The City of Charlotte can’t pay for every worthy project that comes down the pike. Businesses gladly pitch in to help when they can because they know what’s good for the city is good for business. And vice versa.
Brand and market your image.
Charlotte knows who it is and isn’t afraid to tell the world how great it is. Leaders speak with one voice about Charlotte’s great quality of life – its job opportunities, its sports franchises, its arts and cultural amenities, its revitalization efforts, its business-friendly environment.
Never say never.
It seems that people in Charlotte face every challenge and difficulty with a “Can-Do Attitude." Nothing is so hard or impossible that some solution can’t be found, or negotiations can’t reach some sort of consensus. And they keep working to find solutions, even if it takes years.
Embrace the CAVEs.
Not everyone in Charlotte sings from the same hymnal. The naysayers (“Citizens Against Virtually Everything”) stir up plenty of controversy over new taxes and things like that. But people who favor progress in Charlotte find ways to take what is constructive in their criticism, then work around the CAVEs to get things done.
Those who went on the B.I.G. trip came back fired up.
Birmingham visitors get off Charlotte trolley car |
On his return to Birmingham, Jefferson County Commissioner Larry Langford immediately stirred things up when he proposed moving the “domed stadium” to another location and advocated a street car system, like Charlotte has. And he insisted that Wachovia Bank – since it’s taking over SouthTrust – plunk down serious dollars on the stadium project and other community projects in Birmingham.
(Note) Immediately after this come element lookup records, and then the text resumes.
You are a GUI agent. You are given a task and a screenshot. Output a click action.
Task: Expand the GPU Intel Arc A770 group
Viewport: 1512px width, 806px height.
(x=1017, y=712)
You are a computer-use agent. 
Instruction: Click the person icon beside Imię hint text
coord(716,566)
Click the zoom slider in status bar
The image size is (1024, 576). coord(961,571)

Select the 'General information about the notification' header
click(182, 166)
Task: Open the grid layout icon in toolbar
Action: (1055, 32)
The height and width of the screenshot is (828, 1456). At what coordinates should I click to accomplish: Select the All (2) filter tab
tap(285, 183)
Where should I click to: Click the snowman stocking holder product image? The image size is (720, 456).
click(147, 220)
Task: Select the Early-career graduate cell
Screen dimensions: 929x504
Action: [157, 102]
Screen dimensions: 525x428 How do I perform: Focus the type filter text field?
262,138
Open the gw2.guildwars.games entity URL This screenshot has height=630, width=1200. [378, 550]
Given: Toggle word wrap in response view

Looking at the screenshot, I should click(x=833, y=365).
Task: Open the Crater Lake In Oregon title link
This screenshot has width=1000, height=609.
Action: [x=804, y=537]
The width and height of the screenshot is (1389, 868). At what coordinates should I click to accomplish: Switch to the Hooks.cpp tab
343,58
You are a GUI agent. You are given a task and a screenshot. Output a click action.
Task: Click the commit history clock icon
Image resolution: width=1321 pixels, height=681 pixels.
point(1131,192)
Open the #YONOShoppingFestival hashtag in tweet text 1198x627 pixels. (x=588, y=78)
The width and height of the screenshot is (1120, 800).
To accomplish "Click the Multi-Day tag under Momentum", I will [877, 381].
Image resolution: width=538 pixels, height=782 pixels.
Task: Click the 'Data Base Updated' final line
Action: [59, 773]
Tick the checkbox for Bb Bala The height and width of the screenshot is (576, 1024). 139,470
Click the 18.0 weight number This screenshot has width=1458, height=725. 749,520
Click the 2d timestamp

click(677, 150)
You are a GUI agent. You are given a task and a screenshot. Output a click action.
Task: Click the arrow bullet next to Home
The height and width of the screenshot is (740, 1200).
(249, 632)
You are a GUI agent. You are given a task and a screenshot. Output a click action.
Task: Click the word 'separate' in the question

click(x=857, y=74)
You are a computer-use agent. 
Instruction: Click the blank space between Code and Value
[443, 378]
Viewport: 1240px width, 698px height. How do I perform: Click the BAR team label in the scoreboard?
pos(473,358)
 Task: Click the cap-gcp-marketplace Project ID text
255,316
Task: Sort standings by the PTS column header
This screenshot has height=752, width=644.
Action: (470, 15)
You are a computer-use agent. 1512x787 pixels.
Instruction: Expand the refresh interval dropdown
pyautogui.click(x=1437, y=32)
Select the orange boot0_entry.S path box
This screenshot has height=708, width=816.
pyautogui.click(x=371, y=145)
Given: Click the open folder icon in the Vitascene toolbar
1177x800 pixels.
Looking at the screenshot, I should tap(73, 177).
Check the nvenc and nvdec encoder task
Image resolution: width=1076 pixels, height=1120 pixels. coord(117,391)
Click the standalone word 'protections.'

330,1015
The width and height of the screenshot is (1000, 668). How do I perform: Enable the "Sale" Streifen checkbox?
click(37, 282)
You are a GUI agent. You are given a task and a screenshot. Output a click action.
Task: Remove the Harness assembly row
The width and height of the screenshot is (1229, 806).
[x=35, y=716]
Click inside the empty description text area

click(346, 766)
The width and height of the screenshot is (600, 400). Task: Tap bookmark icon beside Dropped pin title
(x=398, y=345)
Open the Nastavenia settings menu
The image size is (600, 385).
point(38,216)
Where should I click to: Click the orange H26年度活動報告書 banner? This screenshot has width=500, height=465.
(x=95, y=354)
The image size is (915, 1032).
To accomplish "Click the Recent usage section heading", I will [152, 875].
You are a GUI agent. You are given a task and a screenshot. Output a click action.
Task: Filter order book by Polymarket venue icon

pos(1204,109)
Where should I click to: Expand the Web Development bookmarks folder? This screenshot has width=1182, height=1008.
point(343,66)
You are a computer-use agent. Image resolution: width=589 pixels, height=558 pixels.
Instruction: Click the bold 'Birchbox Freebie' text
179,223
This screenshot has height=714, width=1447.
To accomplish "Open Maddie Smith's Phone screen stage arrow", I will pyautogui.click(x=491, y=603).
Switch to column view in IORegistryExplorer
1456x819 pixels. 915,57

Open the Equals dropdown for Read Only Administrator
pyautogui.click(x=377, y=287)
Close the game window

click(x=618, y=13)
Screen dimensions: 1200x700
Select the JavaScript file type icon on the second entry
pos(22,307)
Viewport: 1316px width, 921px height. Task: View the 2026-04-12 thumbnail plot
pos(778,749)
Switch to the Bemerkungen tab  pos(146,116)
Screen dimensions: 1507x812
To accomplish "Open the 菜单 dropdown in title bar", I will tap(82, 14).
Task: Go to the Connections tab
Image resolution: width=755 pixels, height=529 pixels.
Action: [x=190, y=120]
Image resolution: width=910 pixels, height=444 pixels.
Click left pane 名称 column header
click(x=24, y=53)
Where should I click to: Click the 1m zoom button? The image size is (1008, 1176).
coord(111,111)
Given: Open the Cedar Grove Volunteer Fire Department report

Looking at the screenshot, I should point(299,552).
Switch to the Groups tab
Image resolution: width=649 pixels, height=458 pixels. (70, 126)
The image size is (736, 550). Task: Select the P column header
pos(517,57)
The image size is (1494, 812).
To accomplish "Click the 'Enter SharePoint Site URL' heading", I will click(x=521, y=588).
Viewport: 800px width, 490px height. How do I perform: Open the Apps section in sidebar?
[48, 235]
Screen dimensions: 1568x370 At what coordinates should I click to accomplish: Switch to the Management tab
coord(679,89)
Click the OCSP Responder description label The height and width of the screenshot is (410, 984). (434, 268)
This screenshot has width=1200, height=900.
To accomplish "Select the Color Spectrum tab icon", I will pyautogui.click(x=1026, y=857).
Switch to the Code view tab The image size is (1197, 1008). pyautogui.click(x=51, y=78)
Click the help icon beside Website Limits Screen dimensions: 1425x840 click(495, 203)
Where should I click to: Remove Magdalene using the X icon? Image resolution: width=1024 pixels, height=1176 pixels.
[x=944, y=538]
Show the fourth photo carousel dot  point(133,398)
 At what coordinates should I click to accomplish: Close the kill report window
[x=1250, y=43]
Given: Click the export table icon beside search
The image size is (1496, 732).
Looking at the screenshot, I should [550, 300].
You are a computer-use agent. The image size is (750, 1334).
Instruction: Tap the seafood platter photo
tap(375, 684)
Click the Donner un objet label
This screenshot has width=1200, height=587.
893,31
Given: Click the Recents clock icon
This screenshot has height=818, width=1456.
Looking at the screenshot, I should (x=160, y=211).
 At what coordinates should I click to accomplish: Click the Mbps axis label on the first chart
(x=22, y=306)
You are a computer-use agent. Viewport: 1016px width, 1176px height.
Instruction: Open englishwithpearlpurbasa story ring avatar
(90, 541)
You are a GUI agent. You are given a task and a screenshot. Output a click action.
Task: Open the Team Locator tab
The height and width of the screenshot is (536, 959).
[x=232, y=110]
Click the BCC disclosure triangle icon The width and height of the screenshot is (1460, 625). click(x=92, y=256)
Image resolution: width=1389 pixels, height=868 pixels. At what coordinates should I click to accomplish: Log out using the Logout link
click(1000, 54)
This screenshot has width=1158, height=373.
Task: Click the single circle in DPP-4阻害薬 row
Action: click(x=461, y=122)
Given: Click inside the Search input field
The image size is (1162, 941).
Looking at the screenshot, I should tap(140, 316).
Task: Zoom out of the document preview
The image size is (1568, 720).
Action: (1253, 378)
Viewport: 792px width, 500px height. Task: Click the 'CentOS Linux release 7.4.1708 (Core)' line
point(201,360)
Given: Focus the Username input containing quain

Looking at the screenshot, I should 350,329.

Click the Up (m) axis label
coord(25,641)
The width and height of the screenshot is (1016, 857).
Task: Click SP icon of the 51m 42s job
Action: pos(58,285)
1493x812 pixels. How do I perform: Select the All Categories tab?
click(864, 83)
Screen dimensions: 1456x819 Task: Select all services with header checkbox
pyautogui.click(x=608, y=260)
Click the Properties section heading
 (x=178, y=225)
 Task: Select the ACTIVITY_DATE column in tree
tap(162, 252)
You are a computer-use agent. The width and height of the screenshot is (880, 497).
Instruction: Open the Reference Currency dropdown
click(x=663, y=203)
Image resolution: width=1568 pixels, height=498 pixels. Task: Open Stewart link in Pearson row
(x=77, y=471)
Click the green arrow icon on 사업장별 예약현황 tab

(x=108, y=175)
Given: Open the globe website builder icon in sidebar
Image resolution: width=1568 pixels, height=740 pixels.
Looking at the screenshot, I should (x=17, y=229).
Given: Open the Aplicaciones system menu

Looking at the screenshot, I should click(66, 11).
His ideas seemed rash to some, but at least he got people moving and shaking again.
Since the trip, leaders are talking more about regional cooperation – in areas as varied as roads, rivers and buses – and about plans for downtown and neighborhood revitalization. And the talks seem more productive.
David Sher peers into Birmingham's future |
Let’s hope the enthusiasm generated by the chamber's B.I.G. idea leads them to create a greater vision for the Magic City and move toward it, together.